ウクライナの100以上の市民団体、全面戦争中に選挙を実施しないよう要請
ウクライナの100以上の市民団体は、戦争のアクティブな局面に選挙を実施することは不可能だとする共同声明を発表した。市民団体はまた、戦争ができるだけ早くウクライナの勝利で終了し、民主的な選挙の実施が可能となるようにすべく、ウクライナへの支援を拡大するよう国際パートナーに呼びかけた。
18日、選挙問題全般を扱う市民団体「オポーラ」が声明を公開した。
声明には、「選挙と全面戦争は両立しない。その考えは極めて危険であり、選挙プロセスと選挙機関の正当性を失い、高い確率で、国家全体の著しい不安定化をもたらすものである。重要な挑戦は、戦争のアクティブな局面下での政治的意思の自由な形成、軍人と海外の有権者の完全な参加を確保できない点、戒厳令体制下で権利と自由が制限されている条件下での政治的競争が不在であることと結びついている」と指摘されている。
市民団体は、ウクライナ法が戒厳令下での選挙の実施を禁止していること、具体的には、ウクライナ憲法第83条4項が議会の権限を停止することを直接的に禁止しており、戦後の新たな議会選出までその権限を自動的に延長していることを喚起した。その上で、戦時下の選挙を形式的に「合法」とするようなどのような法改正も、憲法と国際基準の精神に反することになると指摘した。
さらに、声明には、選挙とは投票日だけを指すのではなく、国家のより良い発展計画に関する異なる勢力間の激しい討論も指すのであるとし、戦時下に政治的対立が不可能な中では、選挙が自由に行われることは絶対にないと主張されている。
また、ロシアが広めるウクライナ内外の偽情報は、選挙プロセスとその結果を非合法なものとすることを目的に、選挙運営主体や参加者の信頼を破綻することを目的したものが拡散されていくだろうとする懸念も指摘されている。

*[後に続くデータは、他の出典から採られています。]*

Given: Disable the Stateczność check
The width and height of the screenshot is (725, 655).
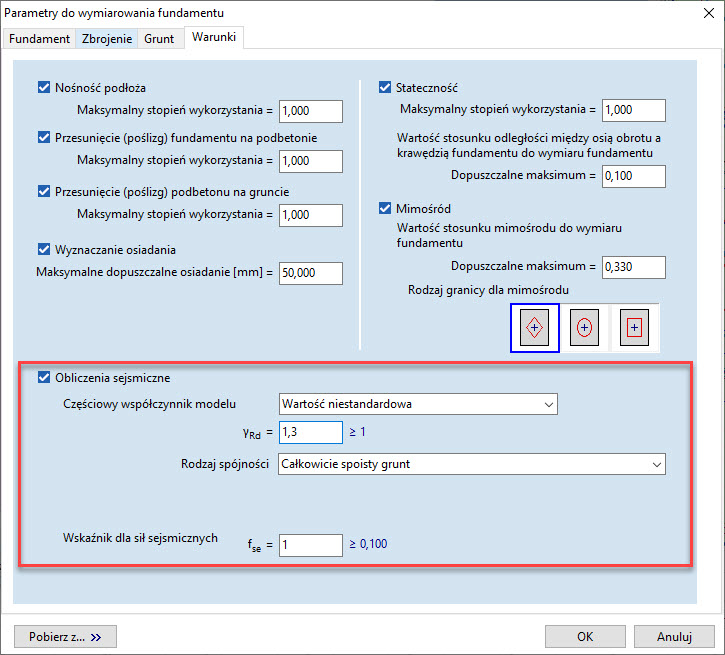Looking at the screenshot, I should click(x=386, y=88).
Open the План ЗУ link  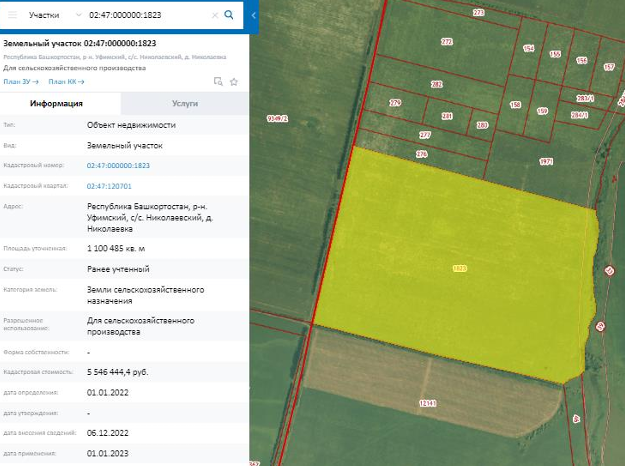(x=20, y=81)
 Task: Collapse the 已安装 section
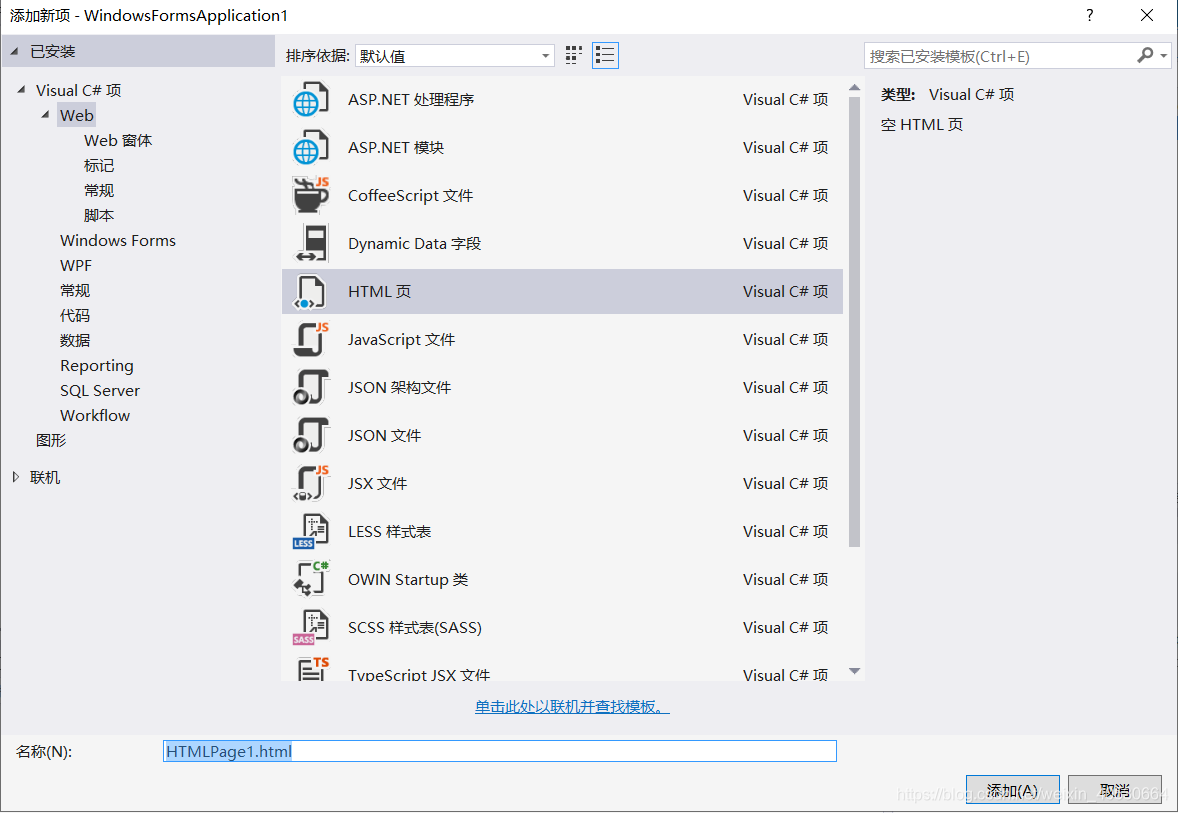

加えて、戒厳令下では、権利と自由が部分的に制限される可能性があり、それにより、選挙時の自由かつ公正な競争を保証するはずの、表現の自由と報道の自由が完全には確保できないとも書かれている。
さらに市民団体は、インフラが破壊され、選挙参加者の完全な安全の確保が実質的に不可能であり、700万人以上の国内外にいる国民と100万人以上の軍人の投票権の確保の必要性、戦時下に防衛戦力の一部となっている警察を選挙警備に関与させることの困難さなど、「どのような法改正でも克服できない治安と運営の面での極端な挑戦にウクライナは直面することになる」と強調している。
同時に市民団体は、ウクライナの選挙は実施されねばならないが、それは戦争が終結し、ウクライナが勝利した後に、選挙が自由で公正で民主的でアクセス可能なものとなるような、治安面とその他の面での条件が揃ってからだと強調している。
さらには、「戦時下には、そのような支出は不当であり、シニカルである。なぜなら、ウクライナは自らの存在をかけて戦っているのであり、より多くの武器と弾薬、病院の設備、その他の人道支援を必要としているからだ」とも書かれている。
その上で市民団体は、最高会議(国会)に対して、戦時下に選挙を実施しないよう要請し、代わりに、戦後の選挙実施の問題を解決するための本格的な専門的作業を開始し、包括的な議論の後で事前に必要な法案を策定し、法制面での準備を進めるよう呼びかけた。
同時に市民団体は、国際社会に対して、戦争ができるだけ迅速に、ウクライナの勝利で終了し、民主的選挙が実現できるようになるように、軍事、人道、経済の分野における体系的な支援を拡大するよう呼びかけている。